Searching the material below, find each line that includes the word "category", and copy it.

--- --- ---

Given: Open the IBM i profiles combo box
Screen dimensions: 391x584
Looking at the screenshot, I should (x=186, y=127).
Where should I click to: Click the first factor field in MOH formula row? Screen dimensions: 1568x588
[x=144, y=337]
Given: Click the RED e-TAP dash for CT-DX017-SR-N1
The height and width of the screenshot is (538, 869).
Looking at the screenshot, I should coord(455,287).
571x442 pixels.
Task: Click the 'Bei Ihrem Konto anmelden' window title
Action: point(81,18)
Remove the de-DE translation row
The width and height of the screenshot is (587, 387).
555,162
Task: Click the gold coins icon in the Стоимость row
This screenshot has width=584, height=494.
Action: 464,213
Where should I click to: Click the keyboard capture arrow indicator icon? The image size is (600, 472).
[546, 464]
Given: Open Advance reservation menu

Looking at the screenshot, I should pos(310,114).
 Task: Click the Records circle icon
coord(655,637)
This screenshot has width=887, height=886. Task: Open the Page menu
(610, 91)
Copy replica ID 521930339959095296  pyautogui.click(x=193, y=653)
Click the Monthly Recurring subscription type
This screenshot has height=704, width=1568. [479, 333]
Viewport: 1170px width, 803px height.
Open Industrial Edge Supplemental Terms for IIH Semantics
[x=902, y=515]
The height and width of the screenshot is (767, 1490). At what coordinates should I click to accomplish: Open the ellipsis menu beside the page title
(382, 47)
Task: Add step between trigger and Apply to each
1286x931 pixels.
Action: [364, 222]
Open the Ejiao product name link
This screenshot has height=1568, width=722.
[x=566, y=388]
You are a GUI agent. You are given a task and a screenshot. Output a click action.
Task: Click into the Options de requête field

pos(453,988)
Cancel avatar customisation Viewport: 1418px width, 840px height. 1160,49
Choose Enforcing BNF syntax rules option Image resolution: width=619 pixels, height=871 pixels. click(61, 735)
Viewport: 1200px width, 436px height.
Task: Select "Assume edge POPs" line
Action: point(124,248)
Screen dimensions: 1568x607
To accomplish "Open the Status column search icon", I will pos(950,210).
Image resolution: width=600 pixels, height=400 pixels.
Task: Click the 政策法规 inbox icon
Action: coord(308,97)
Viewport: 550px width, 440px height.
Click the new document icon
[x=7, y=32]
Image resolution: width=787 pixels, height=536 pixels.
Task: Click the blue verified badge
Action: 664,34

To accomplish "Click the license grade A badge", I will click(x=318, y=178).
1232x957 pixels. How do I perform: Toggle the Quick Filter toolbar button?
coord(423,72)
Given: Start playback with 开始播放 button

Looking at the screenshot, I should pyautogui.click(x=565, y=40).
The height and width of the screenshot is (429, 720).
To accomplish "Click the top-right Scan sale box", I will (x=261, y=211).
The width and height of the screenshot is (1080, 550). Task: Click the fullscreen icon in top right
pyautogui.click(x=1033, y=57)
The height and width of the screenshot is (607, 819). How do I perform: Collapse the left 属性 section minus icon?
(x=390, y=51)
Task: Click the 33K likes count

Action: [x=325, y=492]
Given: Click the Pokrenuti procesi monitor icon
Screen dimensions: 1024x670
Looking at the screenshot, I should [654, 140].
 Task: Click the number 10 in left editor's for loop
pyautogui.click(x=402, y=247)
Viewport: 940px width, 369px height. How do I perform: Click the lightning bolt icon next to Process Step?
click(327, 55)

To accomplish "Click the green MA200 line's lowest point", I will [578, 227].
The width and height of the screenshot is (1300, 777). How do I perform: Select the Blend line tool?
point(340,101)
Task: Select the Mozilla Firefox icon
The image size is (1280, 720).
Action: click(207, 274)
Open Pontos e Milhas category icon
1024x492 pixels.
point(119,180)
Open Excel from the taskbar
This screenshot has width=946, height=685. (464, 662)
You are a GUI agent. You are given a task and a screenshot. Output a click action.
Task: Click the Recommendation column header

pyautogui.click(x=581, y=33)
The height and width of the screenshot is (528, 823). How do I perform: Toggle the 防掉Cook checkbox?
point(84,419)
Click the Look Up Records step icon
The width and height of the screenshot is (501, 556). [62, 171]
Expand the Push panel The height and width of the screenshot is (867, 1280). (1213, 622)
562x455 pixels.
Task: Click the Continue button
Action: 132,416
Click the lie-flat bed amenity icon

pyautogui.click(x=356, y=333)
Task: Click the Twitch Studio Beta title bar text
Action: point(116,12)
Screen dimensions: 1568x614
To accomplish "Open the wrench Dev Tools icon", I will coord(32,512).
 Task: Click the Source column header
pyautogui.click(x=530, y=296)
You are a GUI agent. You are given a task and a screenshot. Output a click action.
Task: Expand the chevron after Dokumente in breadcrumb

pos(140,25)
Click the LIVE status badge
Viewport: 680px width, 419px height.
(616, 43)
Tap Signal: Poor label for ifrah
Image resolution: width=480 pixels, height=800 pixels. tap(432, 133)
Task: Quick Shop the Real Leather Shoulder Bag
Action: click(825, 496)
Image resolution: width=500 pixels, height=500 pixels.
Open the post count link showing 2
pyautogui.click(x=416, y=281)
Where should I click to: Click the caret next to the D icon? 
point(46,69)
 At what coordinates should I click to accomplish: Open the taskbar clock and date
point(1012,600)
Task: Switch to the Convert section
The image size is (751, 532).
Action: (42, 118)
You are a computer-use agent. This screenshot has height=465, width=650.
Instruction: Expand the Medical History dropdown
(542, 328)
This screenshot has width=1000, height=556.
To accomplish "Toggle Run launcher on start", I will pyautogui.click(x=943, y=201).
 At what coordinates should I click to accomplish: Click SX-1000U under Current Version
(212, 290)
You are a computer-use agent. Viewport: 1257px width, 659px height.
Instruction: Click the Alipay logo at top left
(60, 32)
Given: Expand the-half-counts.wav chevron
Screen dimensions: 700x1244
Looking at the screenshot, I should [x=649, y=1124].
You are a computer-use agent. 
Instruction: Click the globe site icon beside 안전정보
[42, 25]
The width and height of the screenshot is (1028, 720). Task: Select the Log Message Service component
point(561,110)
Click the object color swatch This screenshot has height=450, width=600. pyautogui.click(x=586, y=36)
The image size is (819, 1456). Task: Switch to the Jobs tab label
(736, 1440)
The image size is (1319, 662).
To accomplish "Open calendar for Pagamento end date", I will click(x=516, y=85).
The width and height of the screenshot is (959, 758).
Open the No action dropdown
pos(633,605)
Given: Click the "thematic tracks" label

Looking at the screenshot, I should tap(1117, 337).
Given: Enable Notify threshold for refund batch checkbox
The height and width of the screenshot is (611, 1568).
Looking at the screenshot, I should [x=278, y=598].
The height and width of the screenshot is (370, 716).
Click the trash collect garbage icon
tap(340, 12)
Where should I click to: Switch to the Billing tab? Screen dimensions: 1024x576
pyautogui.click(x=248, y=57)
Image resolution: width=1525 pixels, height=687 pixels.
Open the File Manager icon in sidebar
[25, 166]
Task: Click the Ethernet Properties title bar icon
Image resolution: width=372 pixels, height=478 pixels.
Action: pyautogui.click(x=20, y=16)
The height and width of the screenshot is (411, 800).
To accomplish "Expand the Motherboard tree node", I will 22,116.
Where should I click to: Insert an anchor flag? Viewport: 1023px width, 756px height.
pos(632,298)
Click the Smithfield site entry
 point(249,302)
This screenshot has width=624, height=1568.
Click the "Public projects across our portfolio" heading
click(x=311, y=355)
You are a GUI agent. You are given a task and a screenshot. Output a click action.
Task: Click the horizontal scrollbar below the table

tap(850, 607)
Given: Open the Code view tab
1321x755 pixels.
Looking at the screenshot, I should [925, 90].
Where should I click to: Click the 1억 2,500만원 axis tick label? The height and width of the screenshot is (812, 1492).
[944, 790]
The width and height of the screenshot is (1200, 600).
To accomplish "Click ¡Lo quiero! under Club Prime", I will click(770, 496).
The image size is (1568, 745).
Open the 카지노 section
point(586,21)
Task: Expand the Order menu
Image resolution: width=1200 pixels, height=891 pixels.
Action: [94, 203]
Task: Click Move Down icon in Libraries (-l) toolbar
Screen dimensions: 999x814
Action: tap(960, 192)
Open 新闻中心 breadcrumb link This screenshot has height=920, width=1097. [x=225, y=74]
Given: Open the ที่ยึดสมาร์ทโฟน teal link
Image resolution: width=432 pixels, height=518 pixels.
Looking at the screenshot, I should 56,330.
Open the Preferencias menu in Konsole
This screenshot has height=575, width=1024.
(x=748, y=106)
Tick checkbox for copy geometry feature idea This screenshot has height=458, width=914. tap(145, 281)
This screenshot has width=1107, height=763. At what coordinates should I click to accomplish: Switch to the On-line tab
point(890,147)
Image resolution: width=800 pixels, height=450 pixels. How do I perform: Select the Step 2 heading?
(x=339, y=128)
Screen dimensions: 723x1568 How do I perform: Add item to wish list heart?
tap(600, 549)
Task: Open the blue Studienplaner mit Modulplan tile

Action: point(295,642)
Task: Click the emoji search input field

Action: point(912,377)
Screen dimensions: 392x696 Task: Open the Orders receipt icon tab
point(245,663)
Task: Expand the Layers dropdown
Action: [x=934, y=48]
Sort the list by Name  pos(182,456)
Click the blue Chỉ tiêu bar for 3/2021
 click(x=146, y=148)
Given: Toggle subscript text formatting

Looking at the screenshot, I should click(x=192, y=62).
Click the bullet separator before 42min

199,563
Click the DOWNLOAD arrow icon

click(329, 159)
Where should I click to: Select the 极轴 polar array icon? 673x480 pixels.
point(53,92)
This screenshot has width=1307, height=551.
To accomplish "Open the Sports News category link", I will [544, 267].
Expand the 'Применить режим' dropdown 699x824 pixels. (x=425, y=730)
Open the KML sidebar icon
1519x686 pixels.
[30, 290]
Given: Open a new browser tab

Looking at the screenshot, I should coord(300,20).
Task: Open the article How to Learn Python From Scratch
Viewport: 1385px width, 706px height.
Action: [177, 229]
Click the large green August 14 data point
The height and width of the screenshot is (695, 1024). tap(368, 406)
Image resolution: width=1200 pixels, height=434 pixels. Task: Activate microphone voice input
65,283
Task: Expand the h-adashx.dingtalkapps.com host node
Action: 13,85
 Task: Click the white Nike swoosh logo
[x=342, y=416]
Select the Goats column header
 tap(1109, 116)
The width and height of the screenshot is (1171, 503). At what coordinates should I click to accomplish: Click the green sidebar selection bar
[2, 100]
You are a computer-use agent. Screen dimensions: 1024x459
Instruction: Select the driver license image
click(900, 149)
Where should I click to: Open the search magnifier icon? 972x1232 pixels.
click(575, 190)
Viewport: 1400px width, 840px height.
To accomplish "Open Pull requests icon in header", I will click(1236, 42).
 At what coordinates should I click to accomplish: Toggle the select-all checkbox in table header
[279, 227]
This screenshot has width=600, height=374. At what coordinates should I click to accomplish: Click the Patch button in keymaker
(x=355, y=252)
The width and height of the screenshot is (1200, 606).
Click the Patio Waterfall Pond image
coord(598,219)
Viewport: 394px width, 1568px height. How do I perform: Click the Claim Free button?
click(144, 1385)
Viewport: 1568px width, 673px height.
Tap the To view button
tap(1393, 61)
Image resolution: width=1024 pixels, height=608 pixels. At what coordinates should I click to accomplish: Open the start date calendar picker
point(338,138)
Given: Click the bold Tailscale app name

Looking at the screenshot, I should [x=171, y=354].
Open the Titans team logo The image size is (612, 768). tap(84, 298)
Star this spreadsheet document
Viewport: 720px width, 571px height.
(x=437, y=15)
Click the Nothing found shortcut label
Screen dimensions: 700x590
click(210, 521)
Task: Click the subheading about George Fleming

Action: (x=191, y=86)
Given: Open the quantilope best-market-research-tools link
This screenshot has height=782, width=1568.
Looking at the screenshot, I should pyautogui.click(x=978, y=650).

--- --- ---

_TASK ANSWER_:
Open Pontos e Milhas category icon
To accomplish "Open the Sports News category link", I will [544, 267].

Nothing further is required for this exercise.